NRF expects above-average spending on gifts this holiday
According to a study carried out by the National Retail Federation (NRF) and Prosper Insights & Analytics, consumers will be spending more than usual this holiday season as they look to distract themselves from the stress of the Covid-19 pandemic.
Based on a survey of 7,660 U.S.-based consumers in October, the report found that shoppers plan to spend an average of just over $997 in the run-up to the end-of-year holidays this year. Around $650 of this total is accounted for by gift purchases, with the remainder made up of $230 in non-gift holiday purchases – such as decorations and food – and $117 in other non-gift purchases.
Overall holiday spending is therefore expected to decrease by around $51, from last year’s total of $1,048, but the majority of this decline is due to a $45 slip in intended spending on non-holiday-related purchases.
Although spending on gifts is expected to drop $9 from $659 last year, it is still predicted to be firmly above average spending of around $629 in the category over the last five years. As for spending on non-gift holiday purchases, it is actually expected to rise slightly, increasing by $3 from $227 in 2019.
According to NRF, this relatively strong performance in a year of extreme economic instability can, in part, be attributed to consumers’ desire to shift focus away from the hardships of the health crisis and onto the positivity of the holiday celebrations.

=-=-=-=-=

#### [EXPLORE THE MATERIAL]
1. According to the article on holiday spending, how many consumers were surveyed for the report?
2. Output the part of the article on holiday spending between "Although spending on" and "from $227 in 2019.", inclusive.

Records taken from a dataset
=-=-=-=-=

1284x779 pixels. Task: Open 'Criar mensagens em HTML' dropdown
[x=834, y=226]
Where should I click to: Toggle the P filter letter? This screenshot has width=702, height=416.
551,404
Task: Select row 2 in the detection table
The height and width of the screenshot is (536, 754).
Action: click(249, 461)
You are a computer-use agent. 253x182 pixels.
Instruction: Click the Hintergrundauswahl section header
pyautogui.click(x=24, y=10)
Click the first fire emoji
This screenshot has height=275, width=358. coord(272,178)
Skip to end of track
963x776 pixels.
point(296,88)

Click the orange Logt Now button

=-=-=-=-=

#### [SOLUTIONS TO EACH TASK]
1. 7,660 U.S.-based consumers

2.
Although spending on gifts is expected to drop $9 from $659 last year, it is still predicted to be firmly above average spending of around $629 in the category over the last five years. As for spending on non-gift holiday purchases, it is actually expected to rise slightly, increasing by $3 from $227 in 2019.